Criminal Medicare fraud convictions require proof beyond a reasonable doubt that an individual knowingly and/or willfully submitted a false claim, or engaged in kickbacks or health care fraud. However, proof of actual knowledge or specific intent is not required to convict a person for Medicare fraud. A person can be convicted if they are found to have acted with deliberate ignorance or reckless disregard of the truth or falsity of the claim. In some Medicare fraud cases, the ultimate issue is simply whether the individual acted knowingly and/or willfully. In other cases, the issues are much more complex. For example, Medicare fraud allegations involving of worthless services, medical necessity or overutilization present an additional question regarding the standard of care. The current government trend is to criminally charge physicians who allegedly prescribe/perform health care services that are not medically necessary. Our Medicare fraud attorneys are uniquely suited to defend these claims. Our knowledge of conditions of payment, conditions of participation, and over 31 years defending physicians accused of malpractice, gives us the knowledge to understand and apply the standard of care, DRG’s, CPT’s, clinical practice guidelines, conditions of payment, etc. in the defense of our clients.
In addition to Medicare fraud defense, our Medicare fraud attorneys are experienced in defending charges related to Medicare fraud.
Early intervention of a skilled Medicare fraud attorney knowledgeable not only in criminal defense but health law is key. Medicare fraud prosecutions are highly specific prosecutions lead by the U.S. Attorney’s Health Care Fraud Division. Thus, defense of Medicare fraud allegations requires a highly specialized Medicare fraud defense team capable of analyzing a voluminous amount of health data with knowledge of billing practices, compliance issues, and medical necessity.

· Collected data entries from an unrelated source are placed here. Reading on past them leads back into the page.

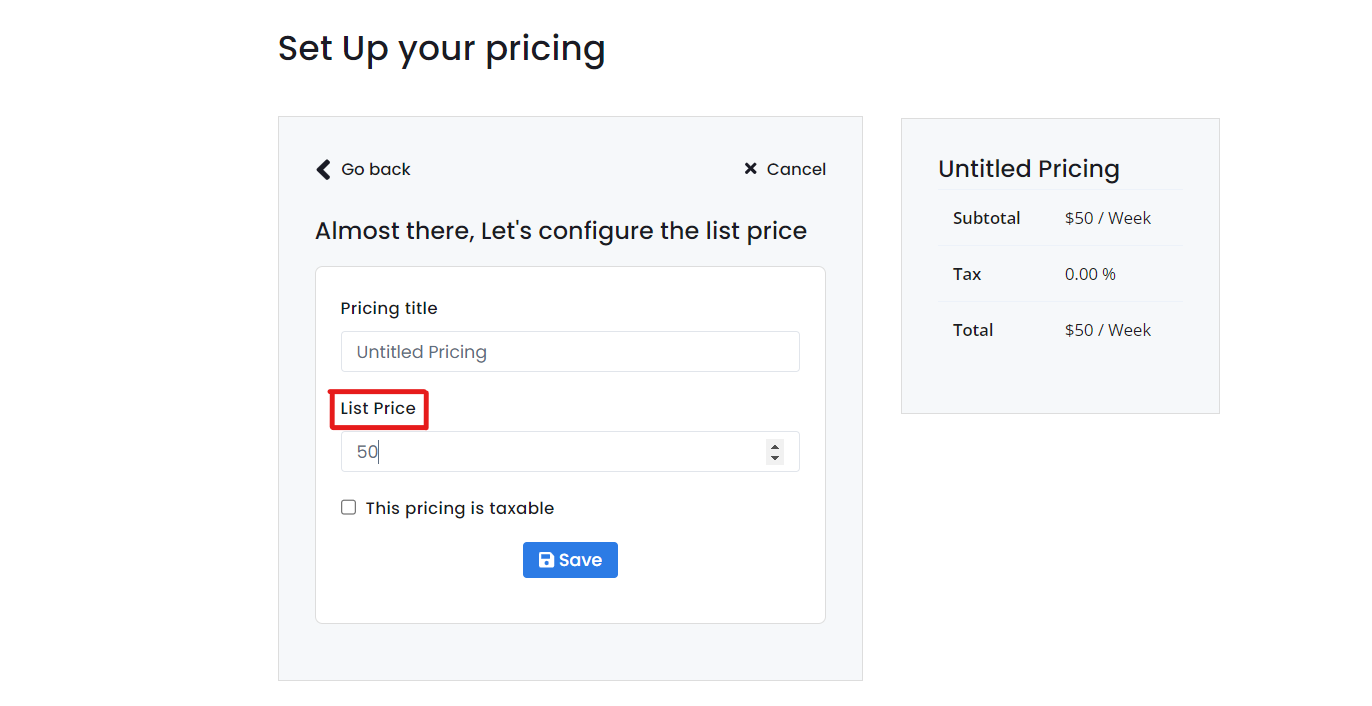Click the Untitled Pricing summary heading
This screenshot has width=1372, height=706.
1029,169
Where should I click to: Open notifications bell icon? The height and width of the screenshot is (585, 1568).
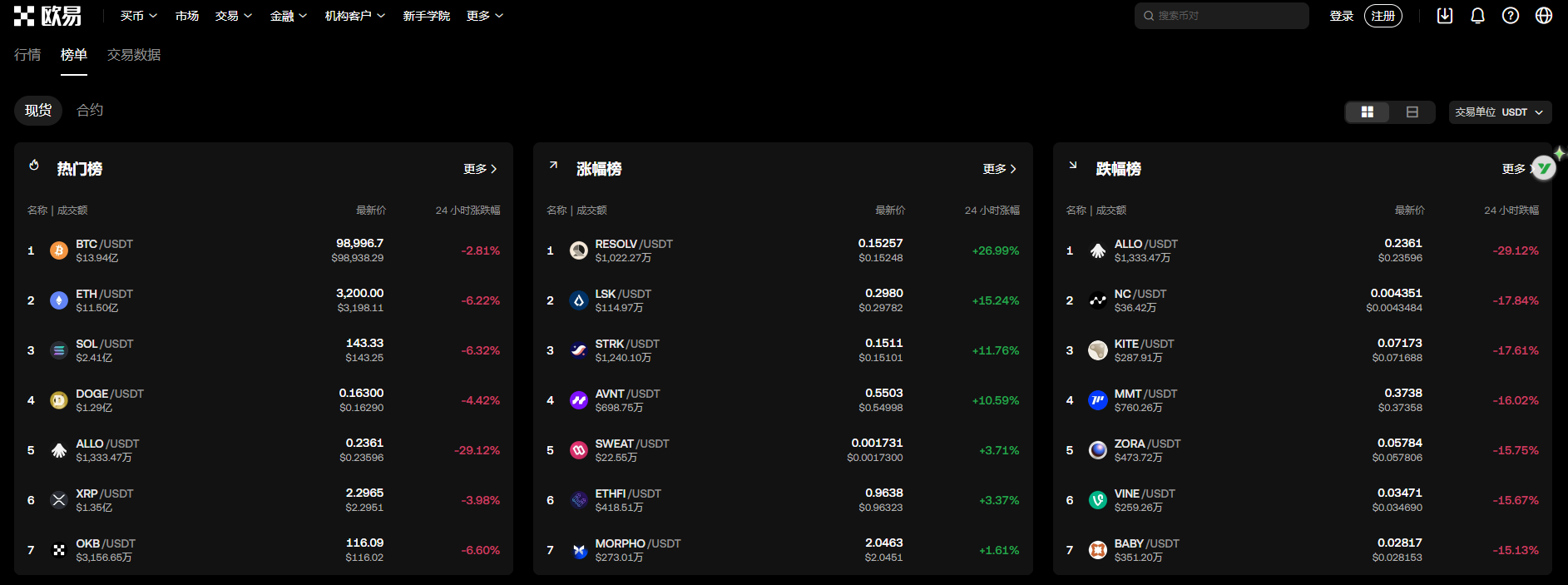click(1477, 16)
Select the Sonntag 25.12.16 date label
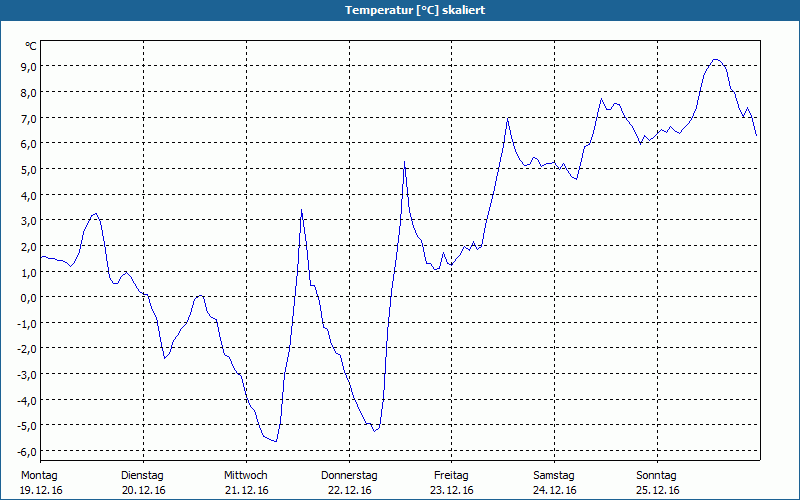The height and width of the screenshot is (500, 800). [x=657, y=483]
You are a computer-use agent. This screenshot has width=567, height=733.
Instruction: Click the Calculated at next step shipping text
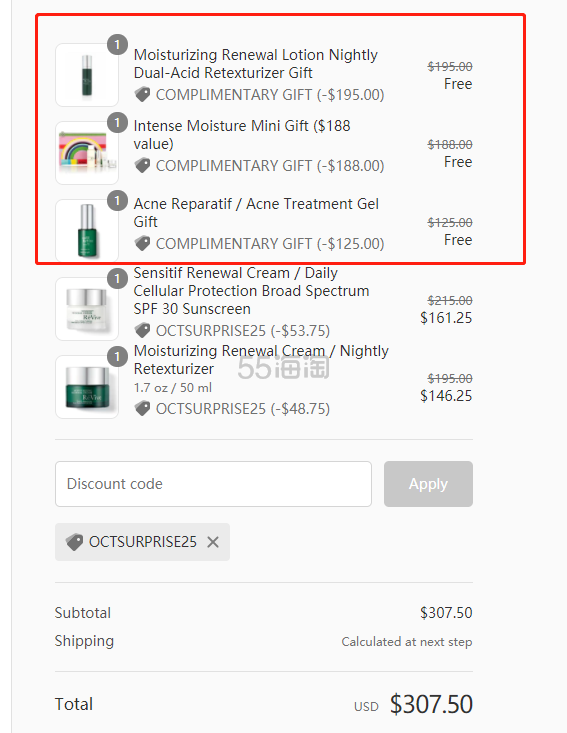pos(407,642)
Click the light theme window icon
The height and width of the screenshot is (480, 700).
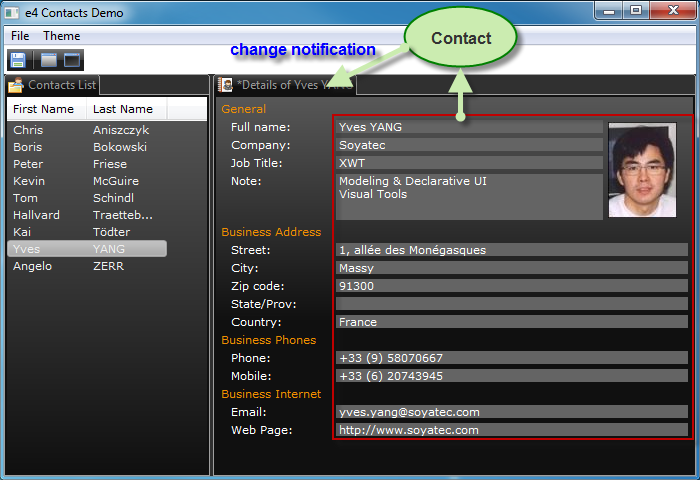(x=48, y=60)
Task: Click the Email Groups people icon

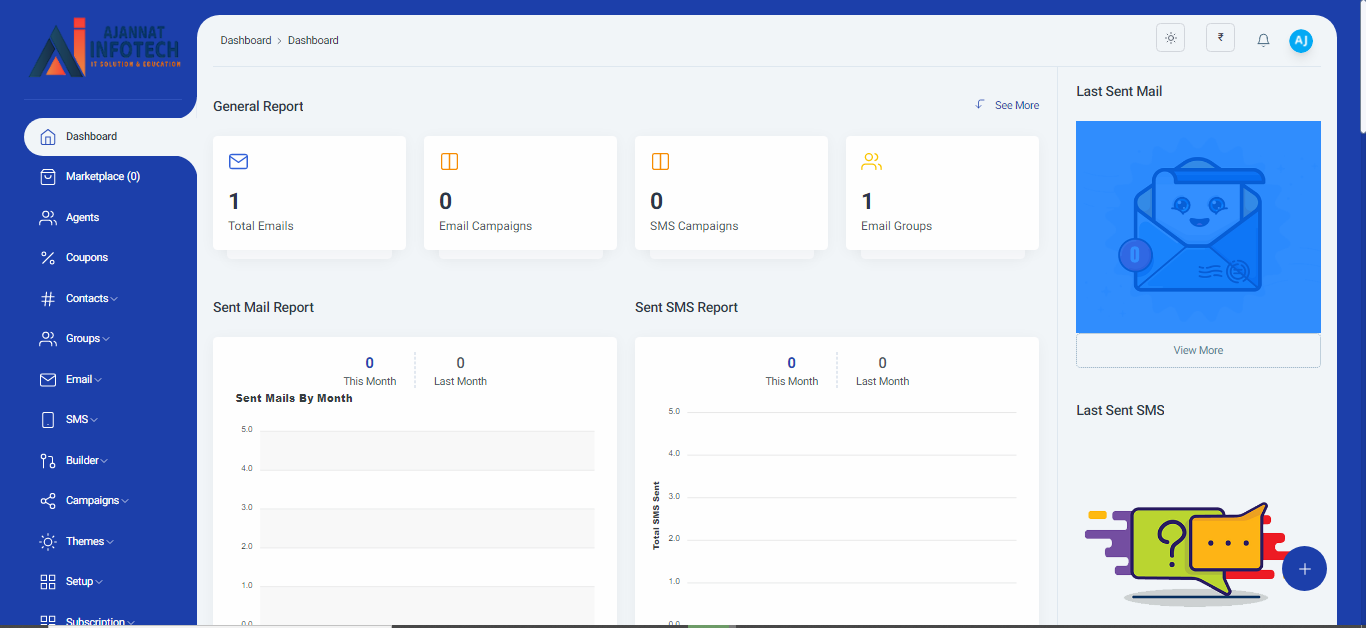Action: click(871, 162)
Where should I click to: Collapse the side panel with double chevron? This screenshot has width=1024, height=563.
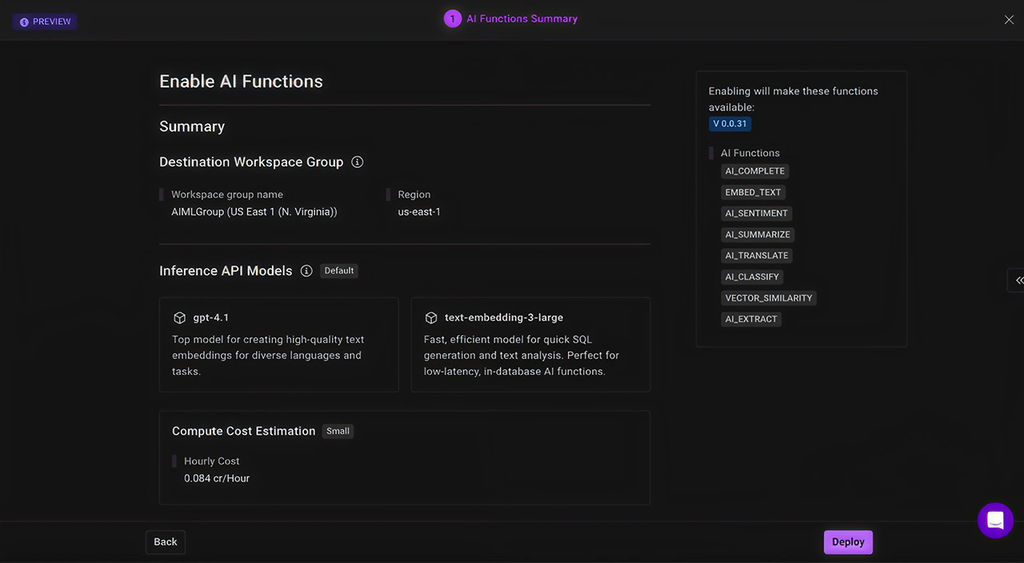[x=1018, y=281]
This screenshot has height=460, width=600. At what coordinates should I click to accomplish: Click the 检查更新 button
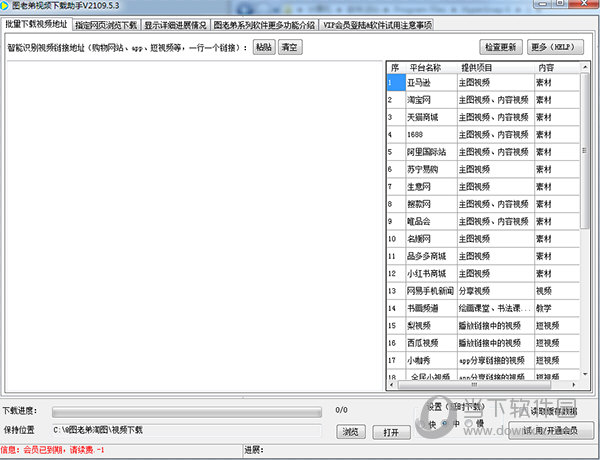[502, 47]
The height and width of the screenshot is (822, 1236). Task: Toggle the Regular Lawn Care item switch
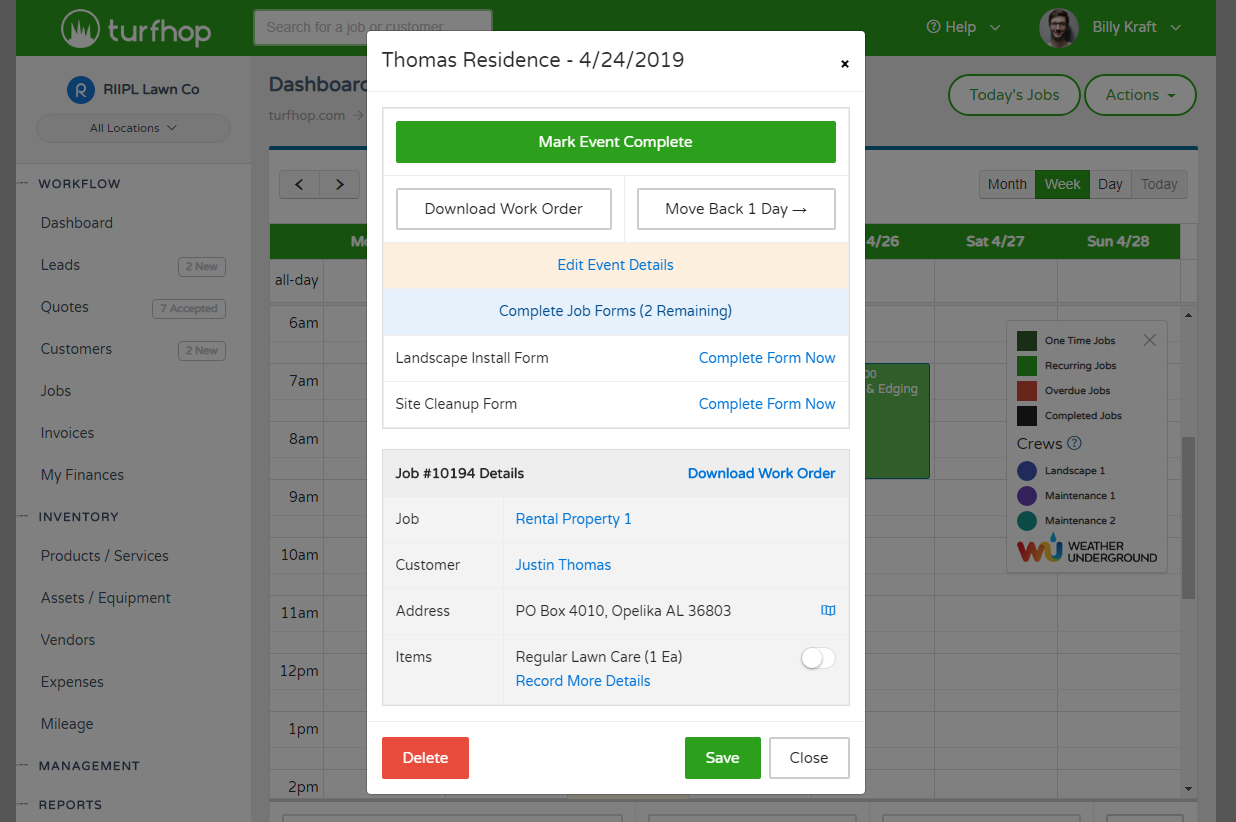coord(817,658)

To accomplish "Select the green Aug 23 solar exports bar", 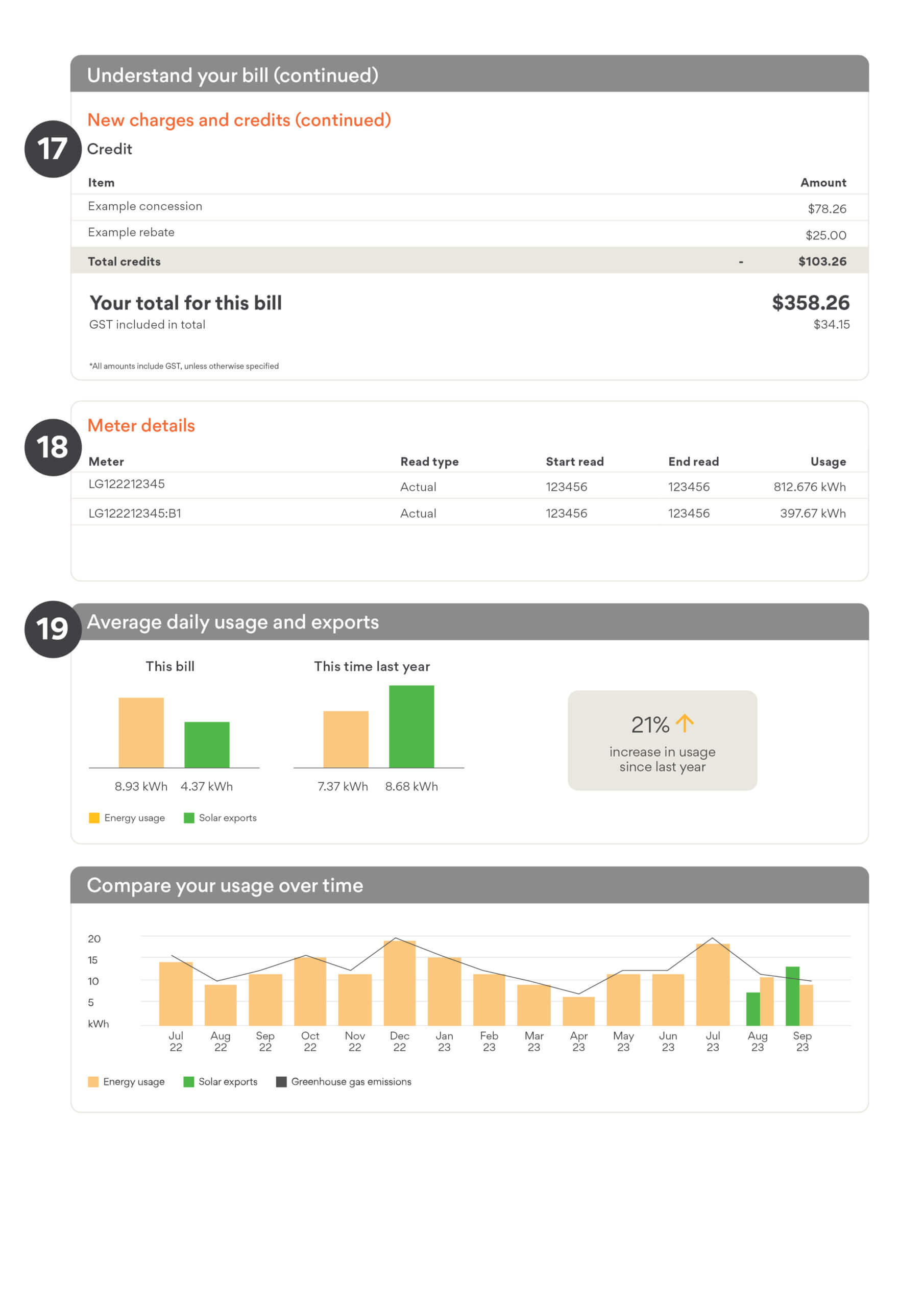I will tap(752, 1009).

Our Medicare fraud attorneys defend individuals accused of Medicare fraud in Michigan, Florida, Idaho, Ohio and throughout the United States. We are located near the two major “Medicare fraud hotspots”, Miami and Detroit. If you have been arrested, charged or aware of an investigation into your practice regarding Medicare fraud, we encourage you to contact our Medicare fraud attorneys immediately for a free consultation.
Several home health agencies: alleged to have committed Medicare Fraud for improper referrals, performing services outside the plan of care, not having proper authorizations, not having proper re-certifications, etc.
Behavioral services agencies: alleged to have committed Medicare fraud for failure to use the proper CPT code resulting in allegations of fraudulent billing.
Compound pharmacies: We currently defend several individuals in multiple areas regarding compounding pharmacies. Generally, the allegation is that the pharmacy is “mining” patients through the use of a call center boiler room and the patients have no legitimate medical need for the compound, or the allegation is the compound serves no legitimate medical purpose and is no better than an over the counter medication or less expensive script.
Several physicians: charged with receiving remuneration of referring patients and for approving plans of care that were not medically necessary.
Medical directors: alleged to have committed Medicare fraud for receiving a salary or other payment, as well as referring patients to the program they currently work as the medical director.